PCSK9 Inhibitors: lowers LDL-C by up to 60%
*alirocumab and evolocumab have been approved as adjuncts to diet and maximally tolerated statin therapy for the treatment of adults with heterozygous familial hypercholesterolemia or clinical atherosclerotic cardiovascular disease, who require additional lowering of LDL-C.

Question 53

gemfibrozil and fenofibrate are what type of drug? What are the indications for use?

Answer 53

These are fibrates

• use in secondary prevention of events when added to a statin in patients with diabetes or with existing ASCVD who are hypertriglyceridemic and have lower levels of HDL-C.
• they work by Fibrates lower TG by 20-40%, and also raise HDL-C by 5-15%.

Question 54

What can you expect addition of fibrates to your statin therapy to do?

Answer 54

Fibrates lower TG by 20-40%, and also raise HDL-C by 5-15%.

Question 55

What does Niacin do?

Answer 55

Niacin or nicotinic acid lowers LDL-C and TG, and raises HDL-C.
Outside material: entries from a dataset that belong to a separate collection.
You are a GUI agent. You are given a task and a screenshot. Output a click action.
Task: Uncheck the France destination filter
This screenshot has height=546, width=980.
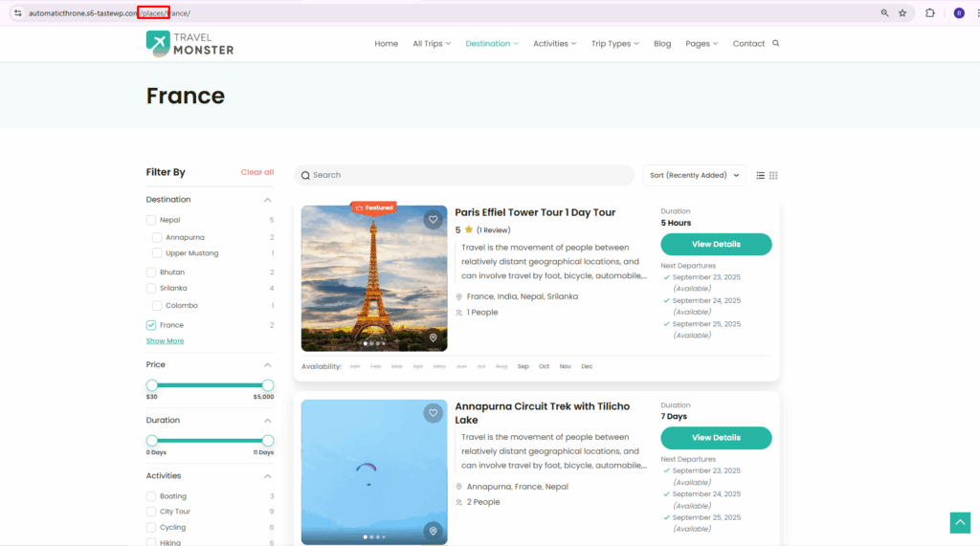[x=151, y=325]
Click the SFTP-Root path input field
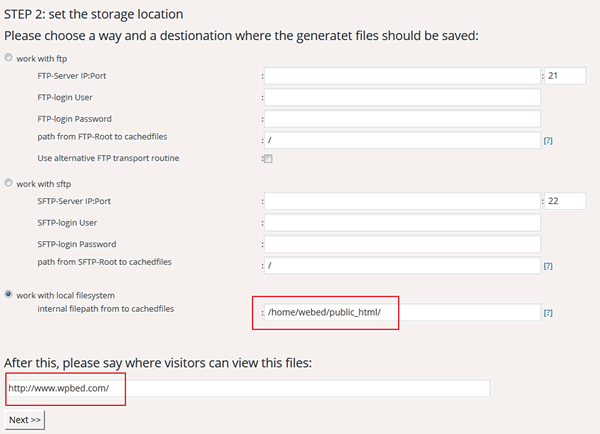The height and width of the screenshot is (434, 600). click(x=403, y=266)
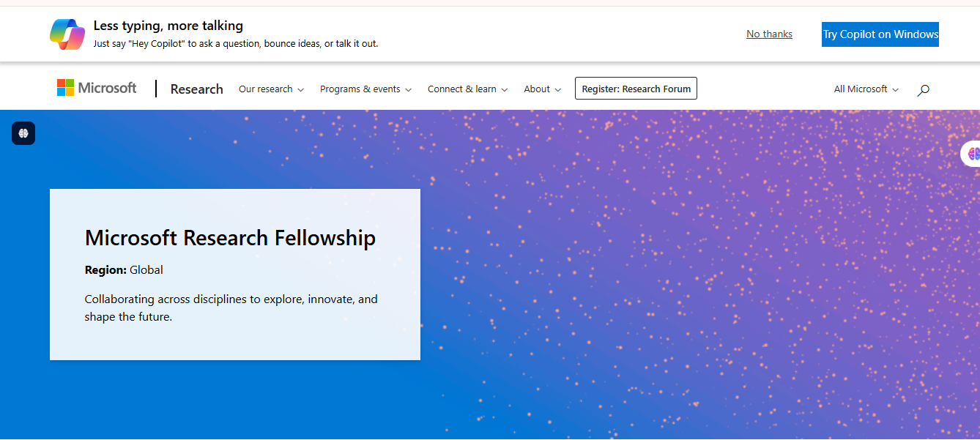The image size is (980, 440).
Task: Click the Less typing, more talking banner text
Action: click(x=168, y=25)
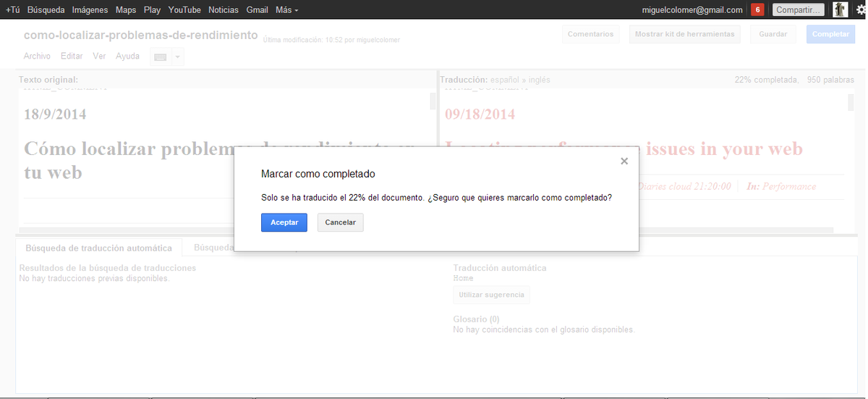Open the Editar menu
Viewport: 868px width, 399px height.
[72, 56]
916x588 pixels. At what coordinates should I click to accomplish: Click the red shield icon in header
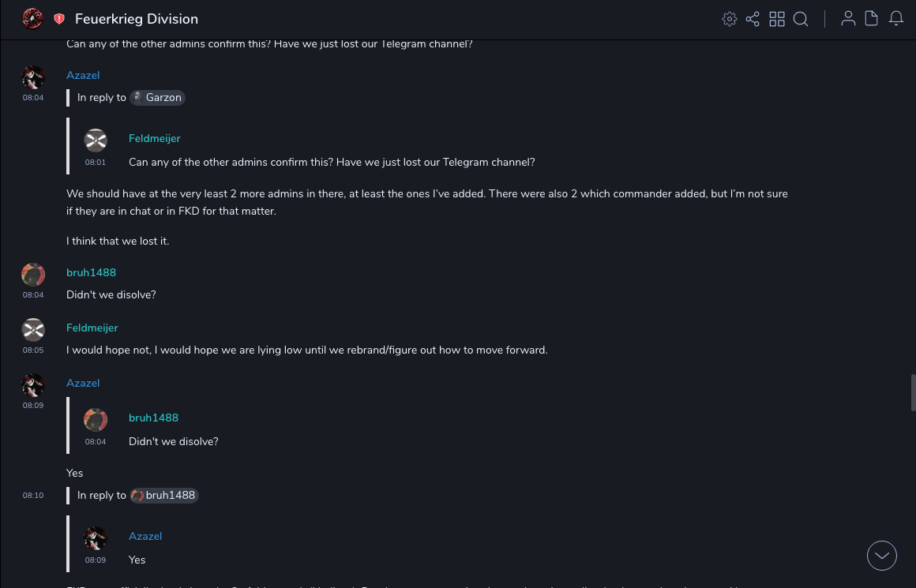click(x=59, y=19)
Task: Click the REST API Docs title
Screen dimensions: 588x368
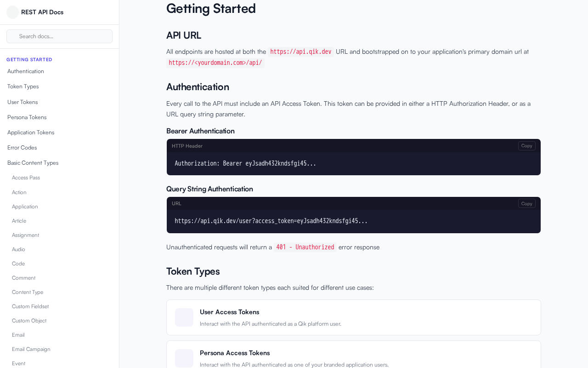Action: click(x=42, y=12)
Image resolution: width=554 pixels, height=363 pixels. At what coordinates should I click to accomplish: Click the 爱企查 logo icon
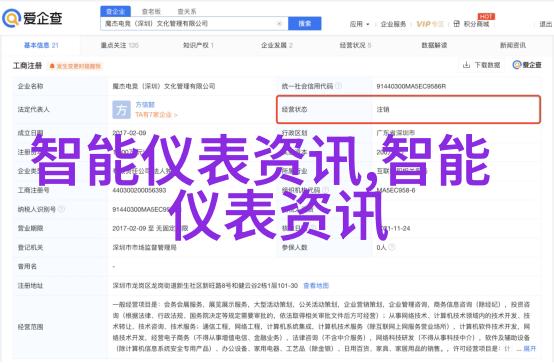point(11,18)
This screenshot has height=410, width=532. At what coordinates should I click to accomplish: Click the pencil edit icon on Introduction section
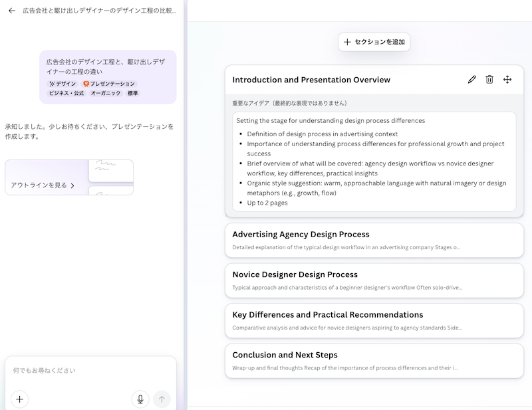[472, 80]
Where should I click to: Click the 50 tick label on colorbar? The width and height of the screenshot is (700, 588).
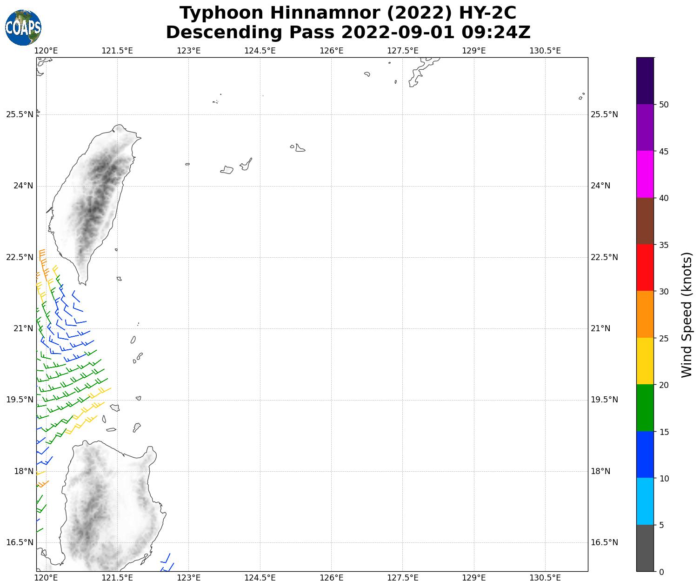pyautogui.click(x=664, y=104)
• evidence is shaky on the benefit though
• Moreover, niacin is associated with many side effects including flushing, rash, GI distress, hepatotoxicity, myopathy, glucose intolerance, hyperuricemia and gout. .
• Niacin decreases synthesis of VLDL and secondarily LDL and also increases HDL by decreasing the catabolism of apo AI.
• Niacin lowers LDL-C by 5-25%, decreases TG by 15-35%, and raises HDL-C by10-30%.